▶ _ACTION ITEM_: Copy exactly the lines of the records below, starting at the line that contains "Where should I click to: Click Löschen" and continuing through the last line, both included; omit any pictures.

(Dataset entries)
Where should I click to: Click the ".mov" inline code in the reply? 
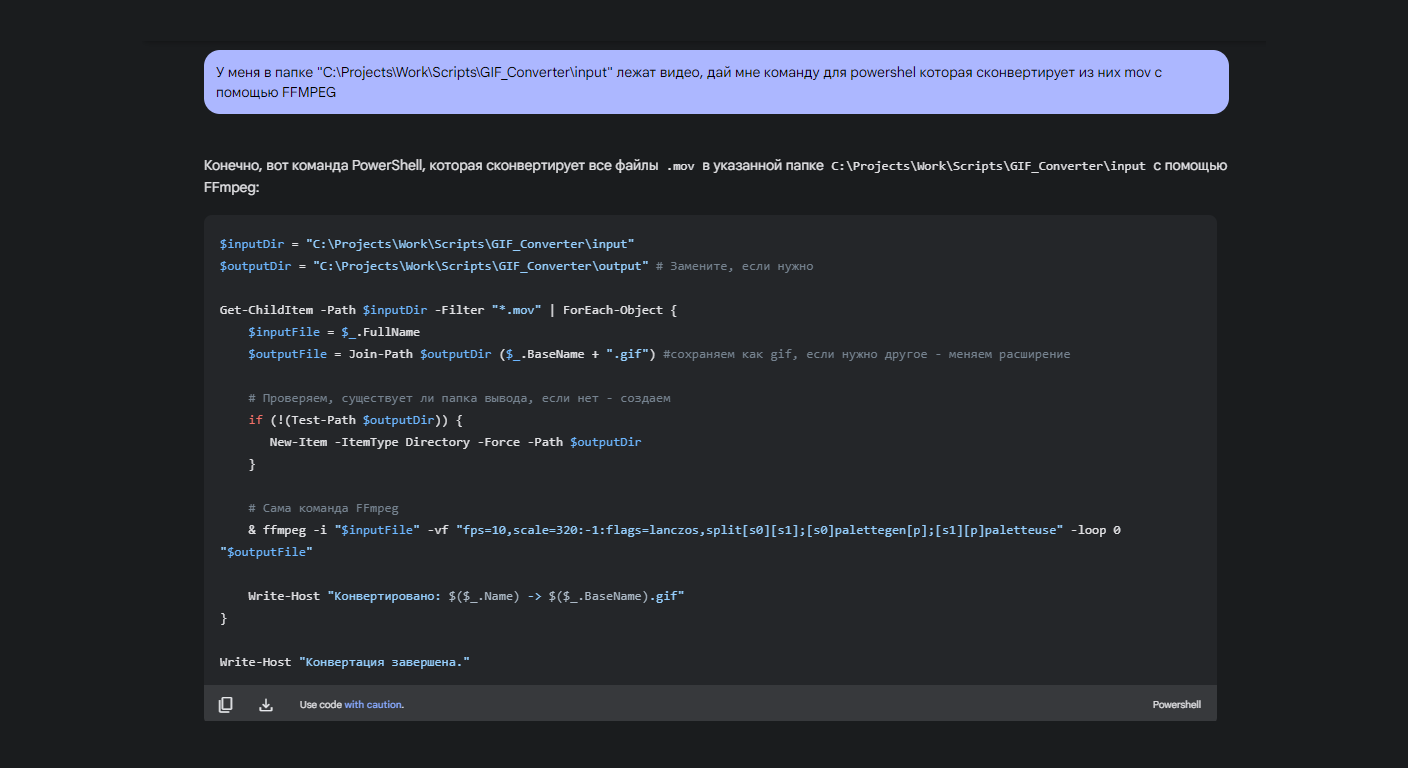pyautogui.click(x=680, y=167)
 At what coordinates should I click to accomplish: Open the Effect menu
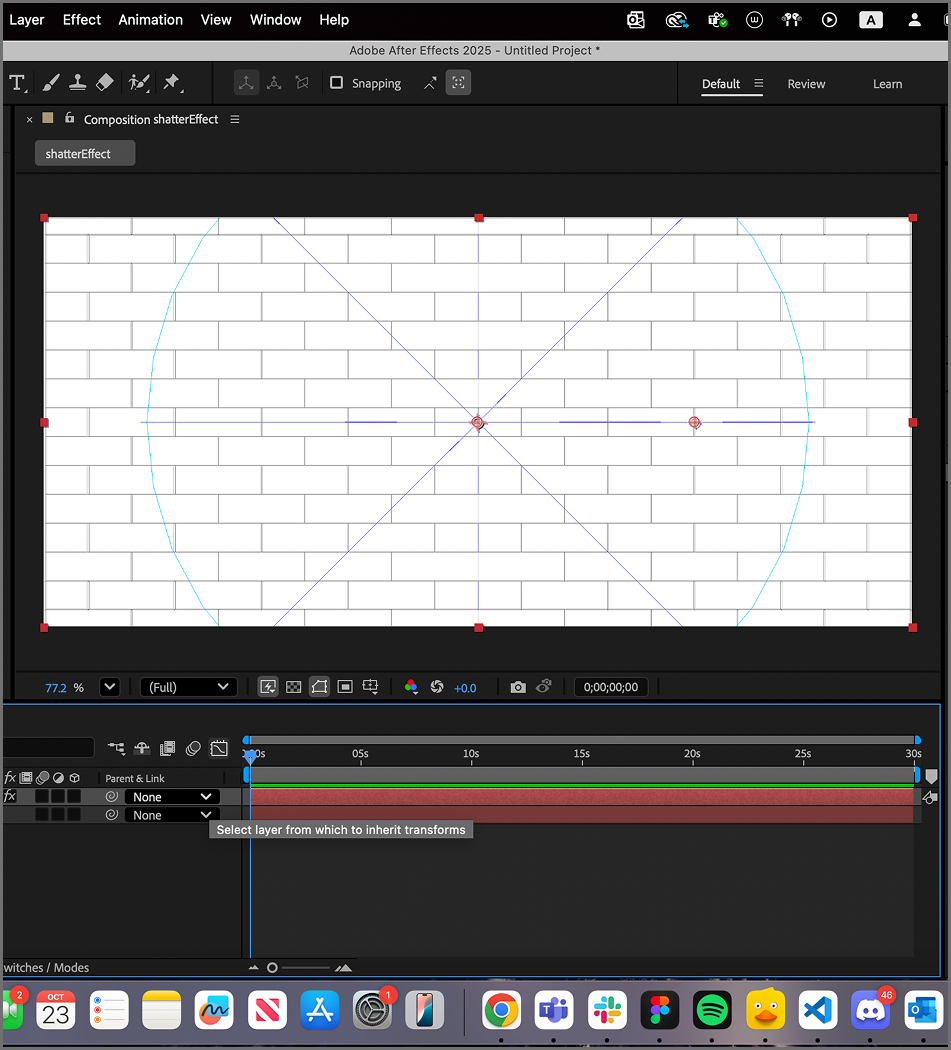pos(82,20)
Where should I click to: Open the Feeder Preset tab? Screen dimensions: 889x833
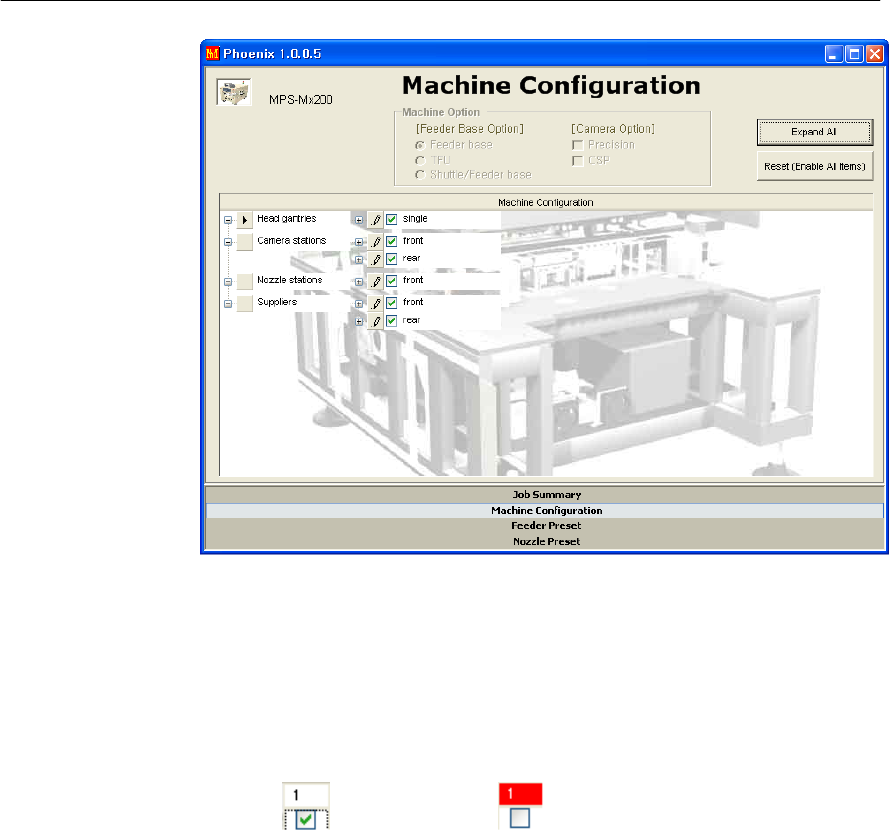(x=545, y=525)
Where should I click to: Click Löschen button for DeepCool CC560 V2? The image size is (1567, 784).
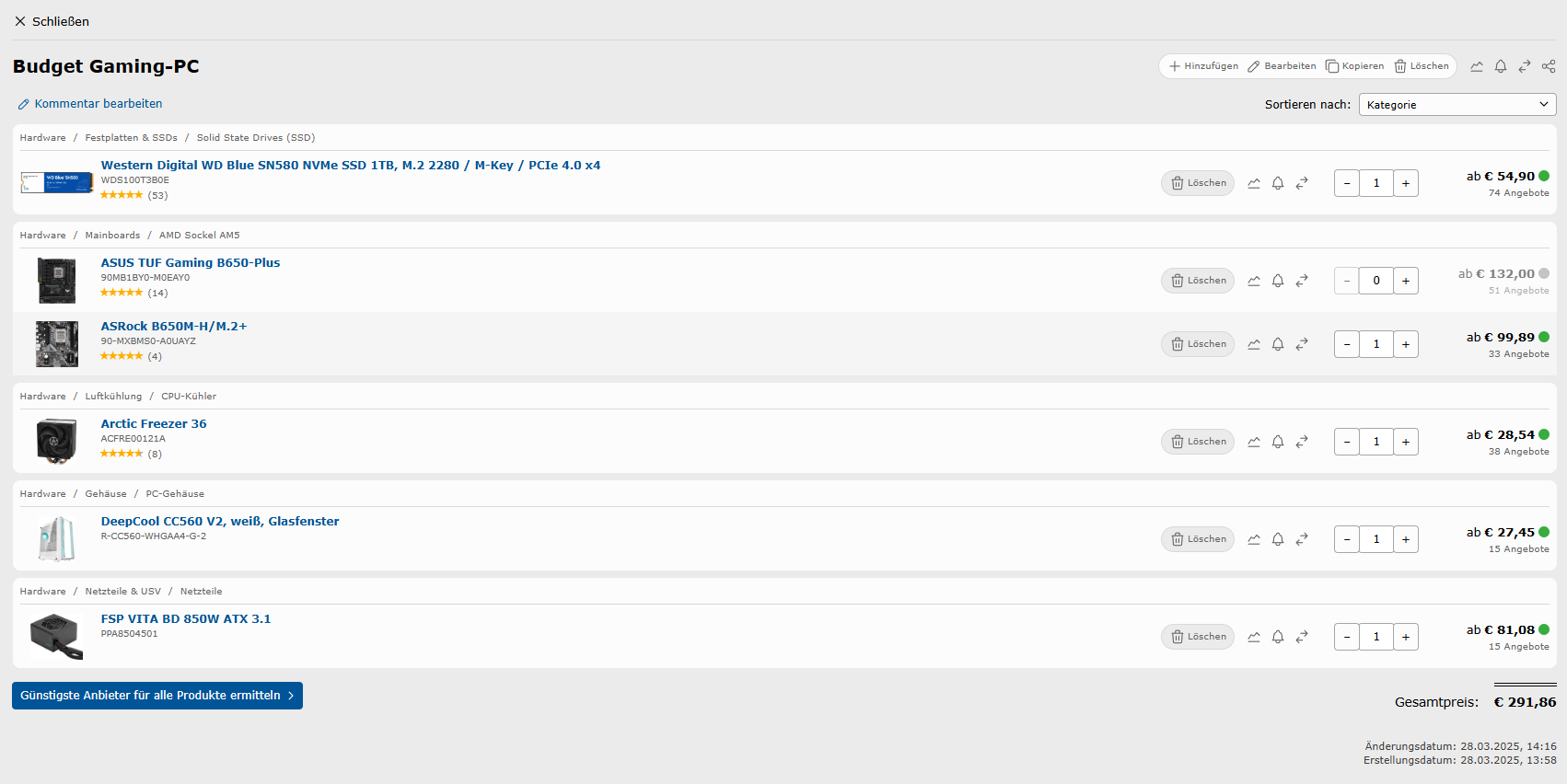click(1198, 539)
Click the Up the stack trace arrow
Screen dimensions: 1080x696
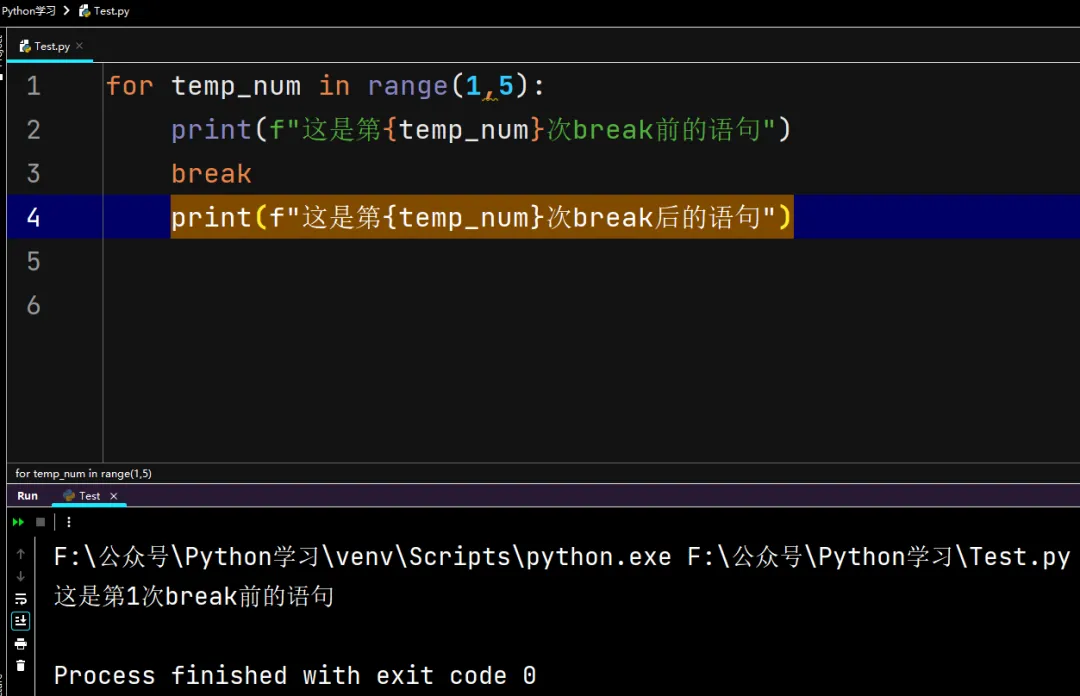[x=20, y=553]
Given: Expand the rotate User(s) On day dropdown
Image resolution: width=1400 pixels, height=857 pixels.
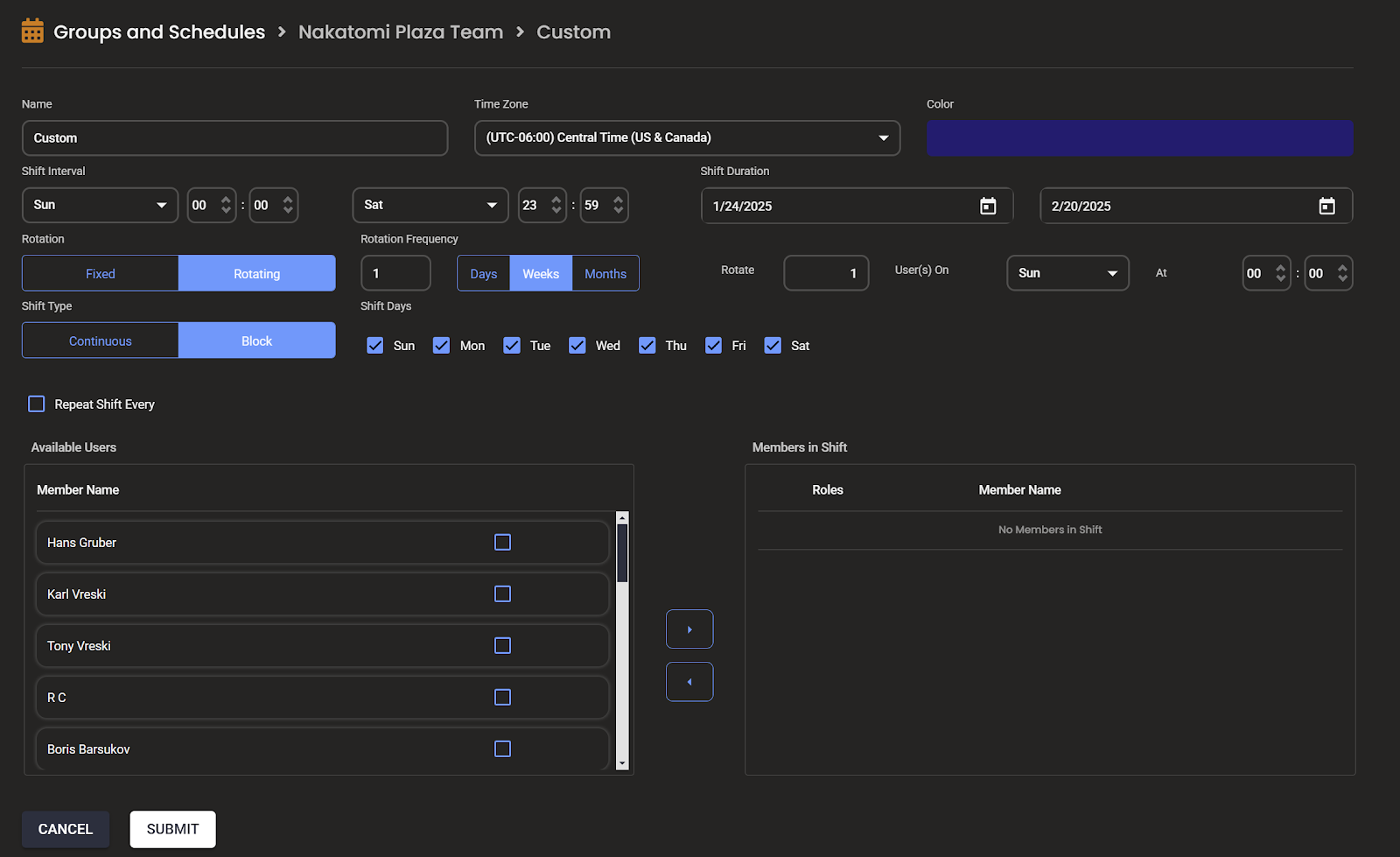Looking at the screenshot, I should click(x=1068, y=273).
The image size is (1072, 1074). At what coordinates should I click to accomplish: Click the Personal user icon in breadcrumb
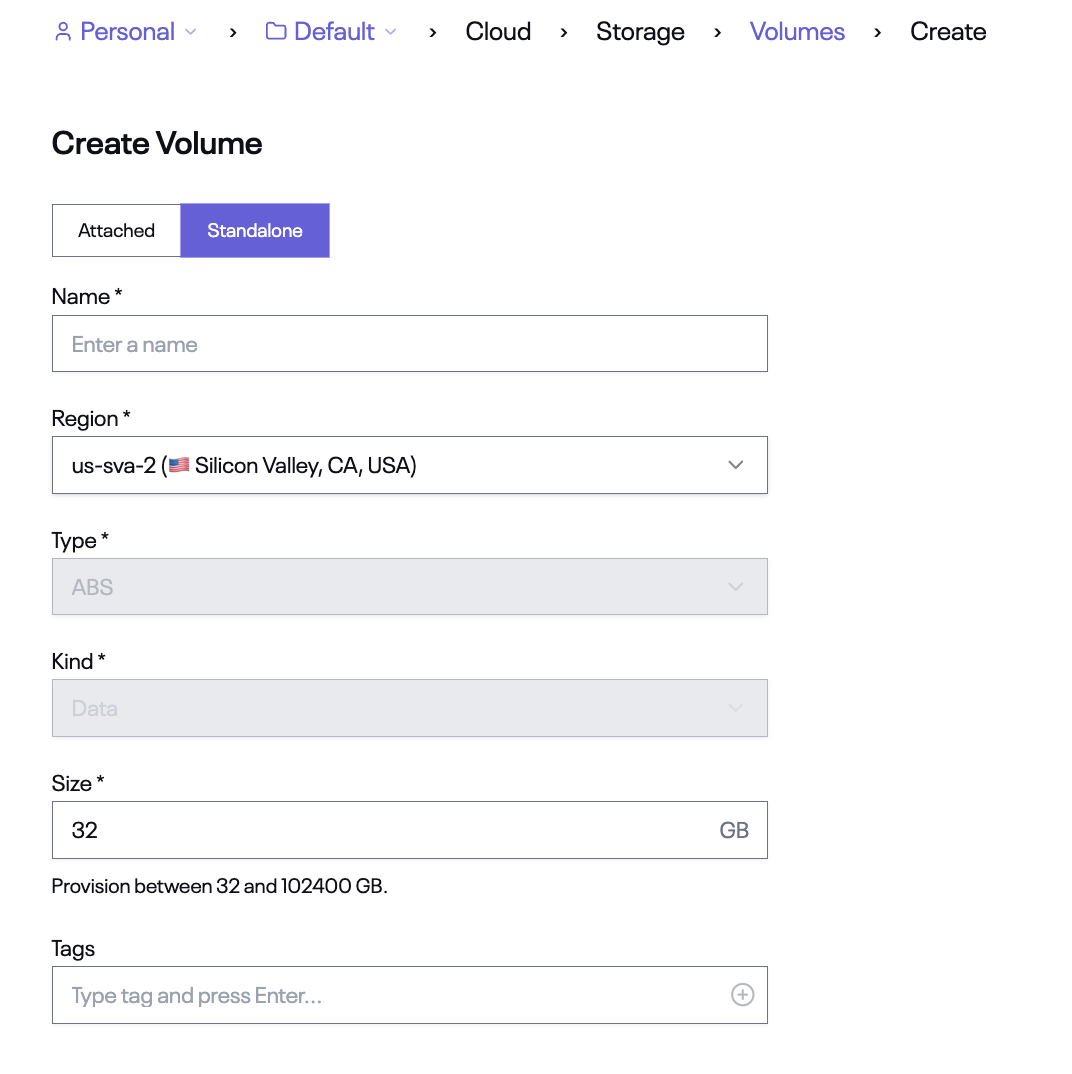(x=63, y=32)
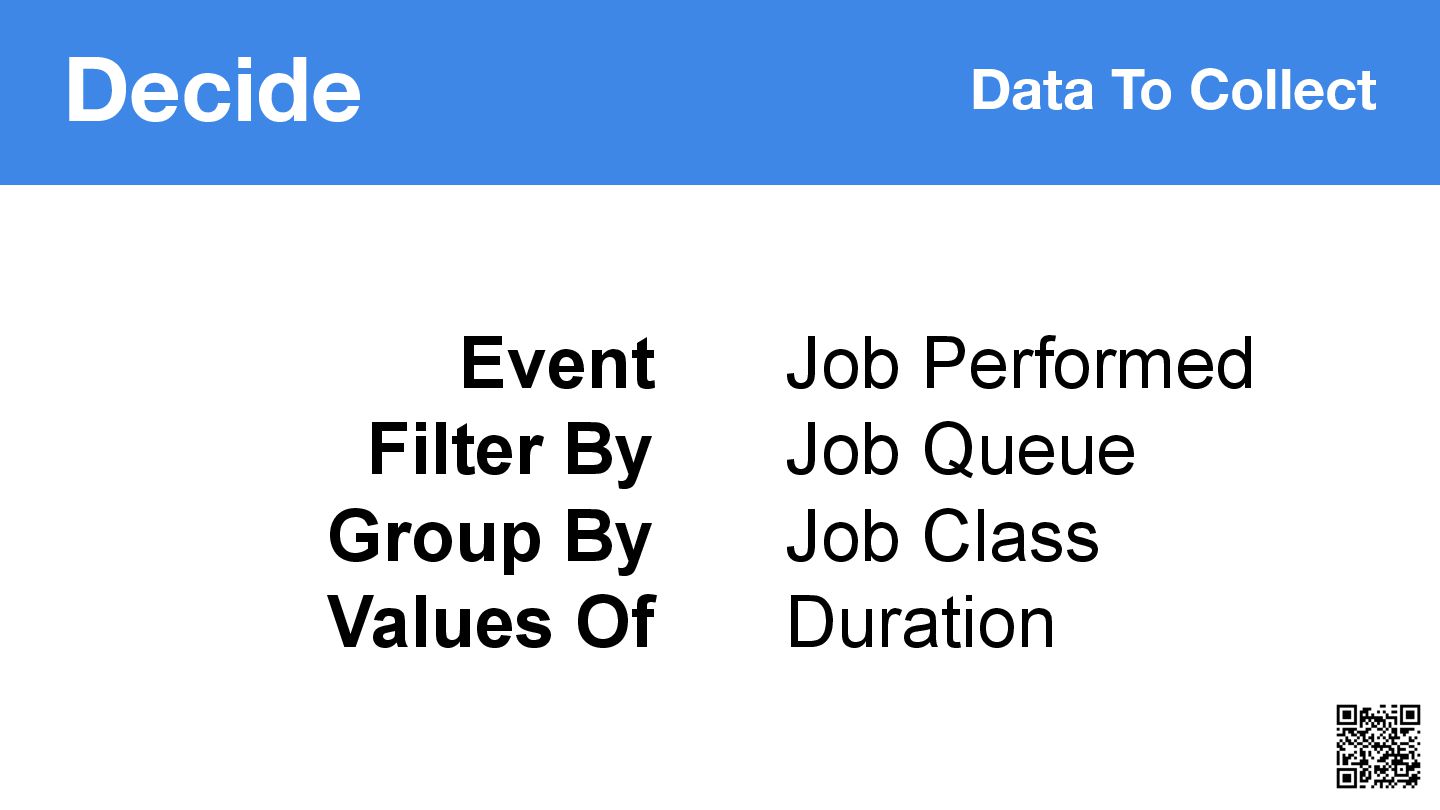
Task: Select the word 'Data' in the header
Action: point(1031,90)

▶ _RESPONSE AREA_:
Where should I click to: Click Löschen button for DeepCool CC560 V2? The image size is (1567, 784).
click(1198, 539)
Click the Up the stack trace arrow
Screen dimensions: 1080x696
[x=20, y=553]
Given: Expand the rotate User(s) On day dropdown
Image resolution: width=1400 pixels, height=857 pixels.
Looking at the screenshot, I should click(x=1068, y=273).
The image size is (1072, 1074). At what coordinates should I click to accomplish: Click the Personal user icon in breadcrumb
(x=63, y=32)
Task: Select the word 'Data' in the header
Action: point(1031,90)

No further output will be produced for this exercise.